Launch #3 – The City Soaring app!

To start off the New Year as musically as possible, we want to share another brand new music app with you. It’s a variant of Media Scores that we introduced last month, and it will allow you to subtly shape the texture, complexity and feel of the “City Soaring” melody from A Toronto Symphony. Designed by MIT Media Lab PhD student Peter Torpey, “City Soaring” has a pretty unusual interface that literally lets you paint the quality of a melody. Grab one of the four “brush” icons in the top right-hand corner of the app window – weight, complexity, texture and intensity – and paint over the line with it. You’ll immediately see the change in color and texture and will hear the changes when you play back the melody from the scroll bar at the bottom of the screen. Use the shift key with the same brushes and you can reduce that same quality. You’ll also notice a set of four curves in the lower half of the screen. Changing the shape of each curve is the same as painting with that quality directly on the line, although the feel is very different: the curves are good for big, overall changes; painting with brushes is better for very delicate and precise changes. Try them both.

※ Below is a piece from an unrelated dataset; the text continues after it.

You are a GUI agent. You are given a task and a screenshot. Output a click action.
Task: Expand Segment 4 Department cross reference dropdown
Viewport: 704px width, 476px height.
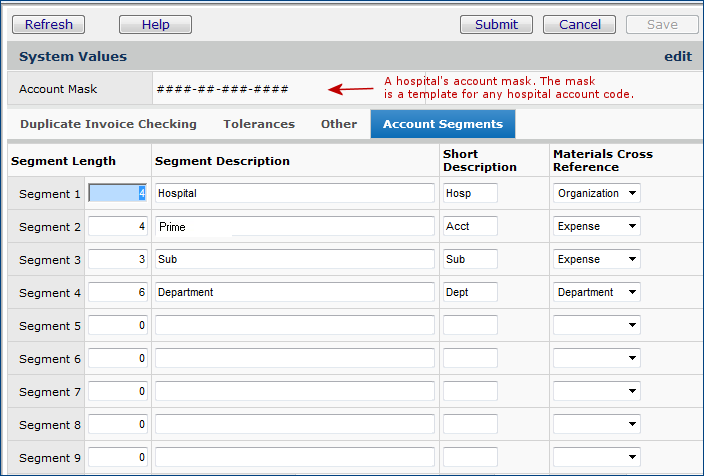tap(597, 292)
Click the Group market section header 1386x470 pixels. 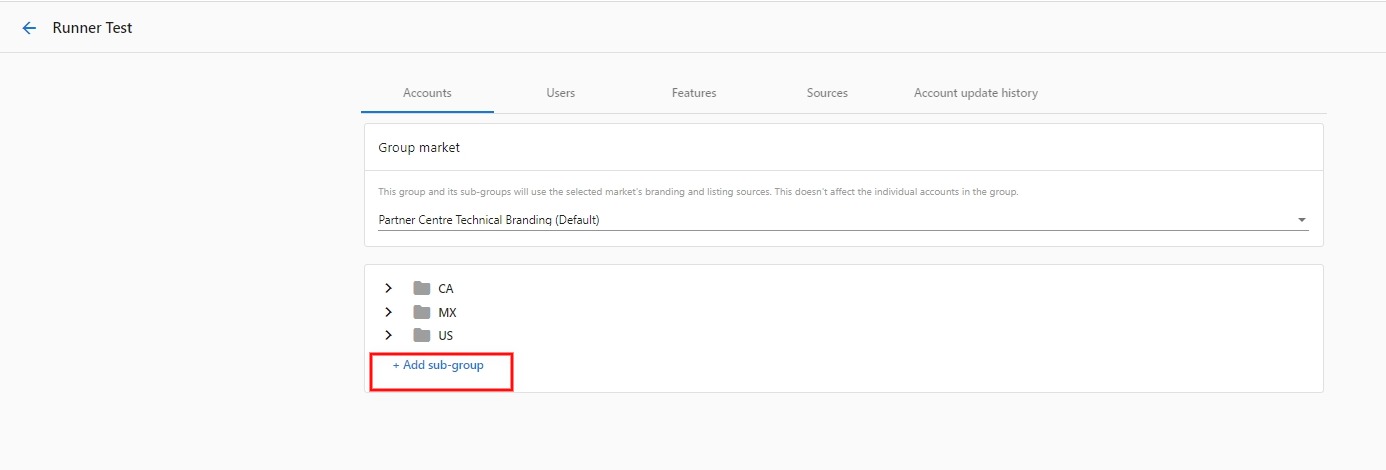419,147
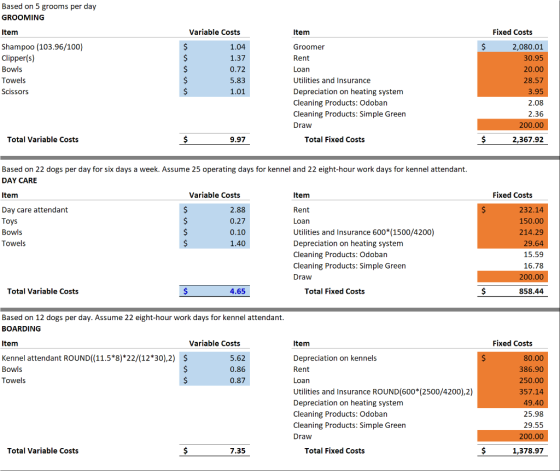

The “City Soaring” section of A Toronto Symphony starts the third and final section of the piece and comes just before the “Toronto Dances” Finale, which many of you have been manipulating with Media Scores. I will be very interested to see what kinds of color and texture you decide to make with “City Soaring”, and I will listen to your versions as I create my own for the piece, which I am working on at this very moment.

This “City Soaring” app is very exciting and fun to use, but it is also subtle and sophisticated. It will take some trial and error to really get the feel of it. Peter Torpey is a master at shaping beautiful pieces by using it, and we’ll post a video next week with Peter showing some techniques and tricks for getting the most out of the app. In the meantime, you can check out Peter’s version of “City Soaring.” You can also find more tips about how to use this app by clicking on HELP (?) in the top right hand corner of the app window.

One more thing: This “City Soaring” app should work with both Chrome and Safari 6.0.1 (and higher) browsers, although some have had trouble using it with Safari because of incompatible graphics standards on some machines. Chrome should always work, so we recommend that you go with that.

So go ahead and paint a melody! I can’t wait to hear what you create, and also can’t wait to share finished bits and pieces of A Toronto Symphony with you over the next days and weeks.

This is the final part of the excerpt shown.